### Descrição do exercício
Transcreva literalmente o trecho do texto sobre a perda da Copa do Mundo que vai de "Na verdade, eu" a "ano de 2022.".

### Seção do documento
---+---

Perdemos a Copa do Mundo

Flávia Lippi
3 min readDec 9, 2022

Talvez você esteja perdendo uma Copa do Mundo por dia e nem sabe.

Sei que você vai dizer que agora todo mundo vai falar dos ensinamentos de se perder uma Copa do Mundo, falar sobre liderança, sobre times e sobre acertos e erros.

Bom, perder ou ganhar é sobre isso também, não é?

Na verdade, eu quero dizer que enquanto o Brasil perdia a Copa do Mundo, eu estava em frangalhos assimilando as perdas das populações descriminadas e esquecidas do Brasil.

Dia 29 de novembro, embarquei com minha família, uma pequena equipe de profissionais na área de saúde mental e todo o apoio de Antônia Fróes, coordenadora do Projeto Girassóis na Amazônia.

Por ser um grupo de apoio voluntário, trabalhamos em parceria com a Prefeitura Municipal de Boa Vista do Ramos e suas Secretarias de Educação, Saúde, Assistência Social, Cultura e Turismo, e Juventude e Desporto, bem como com o apoio do Governo do Estado do Amazonas através da Emenda Parlamentar apresentada pela Deputada Estadual Alessandra Campelo, tendo como unidade gestora a Secretaria de Estado de Educação e Desporto — SEDUC-AM, o que nos possibilitou a realização das ações do Projeto Viva a Vida nesse ano de 2022.

É uma ação de acolhimento e cuidado, que tem como principal objetivo atingir diretamente a problemática da ideação suicida, da depressão e da desvalorização da vida na infância, na adolescência e juventude.

---+---

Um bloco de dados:

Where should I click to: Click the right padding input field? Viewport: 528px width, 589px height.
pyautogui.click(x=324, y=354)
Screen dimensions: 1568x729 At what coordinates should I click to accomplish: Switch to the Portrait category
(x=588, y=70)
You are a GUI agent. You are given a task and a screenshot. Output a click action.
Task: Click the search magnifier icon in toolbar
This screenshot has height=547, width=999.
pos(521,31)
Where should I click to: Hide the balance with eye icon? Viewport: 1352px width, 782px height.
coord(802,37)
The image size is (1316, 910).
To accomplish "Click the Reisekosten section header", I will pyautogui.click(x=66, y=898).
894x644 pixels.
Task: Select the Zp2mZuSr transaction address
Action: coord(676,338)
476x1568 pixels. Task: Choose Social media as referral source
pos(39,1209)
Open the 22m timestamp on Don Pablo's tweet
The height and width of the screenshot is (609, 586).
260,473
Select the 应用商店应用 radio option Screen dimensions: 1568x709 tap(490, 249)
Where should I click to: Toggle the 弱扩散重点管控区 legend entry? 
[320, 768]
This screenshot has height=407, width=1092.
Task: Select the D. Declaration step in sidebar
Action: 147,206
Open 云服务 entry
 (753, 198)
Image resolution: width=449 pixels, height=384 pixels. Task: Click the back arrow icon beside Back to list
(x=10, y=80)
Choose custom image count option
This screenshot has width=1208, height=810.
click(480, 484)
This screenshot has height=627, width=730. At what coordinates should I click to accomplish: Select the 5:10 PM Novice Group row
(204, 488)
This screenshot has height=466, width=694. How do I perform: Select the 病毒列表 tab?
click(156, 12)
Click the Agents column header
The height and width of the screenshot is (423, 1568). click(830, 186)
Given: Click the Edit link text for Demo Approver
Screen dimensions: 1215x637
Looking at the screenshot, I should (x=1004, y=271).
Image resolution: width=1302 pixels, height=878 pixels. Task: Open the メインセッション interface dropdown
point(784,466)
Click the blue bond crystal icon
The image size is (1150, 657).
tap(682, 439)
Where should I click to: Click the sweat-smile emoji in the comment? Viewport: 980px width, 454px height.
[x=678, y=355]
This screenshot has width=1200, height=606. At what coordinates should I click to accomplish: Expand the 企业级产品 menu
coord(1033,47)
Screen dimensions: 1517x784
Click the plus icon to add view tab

---+---

### Exercício resolvido
Na verdade, eu quero dizer que enquanto o Brasil perdia a Copa do Mundo, eu estava em frangalhos assimilando as perdas das populações descriminadas e esquecidas do Brasil.

Dia 29 de novembro, embarquei com minha família, uma pequena equipe de profissionais na área de saúde mental e todo o apoio de Antônia Fróes, coordenadora do Projeto Girassóis na Amazônia.

Por ser um grupo de apoio voluntário, trabalhamos em parceria com a Prefeitura Municipal de Boa Vista do Ramos e suas Secretarias de Educação, Saúde, Assistência Social, Cultura e Turismo, e Juventude e Desporto, bem como com o apoio do Governo do Estado do Amazonas através da Emenda Parlamentar apresentada pela Deputada Estadual Alessandra Campelo, tendo como unidade gestora a Secretaria de Estado de Educação e Desporto — SEDUC-AM, o que nos possibilitou a realização das ações do Projeto Viva a Vida nesse ano de 2022.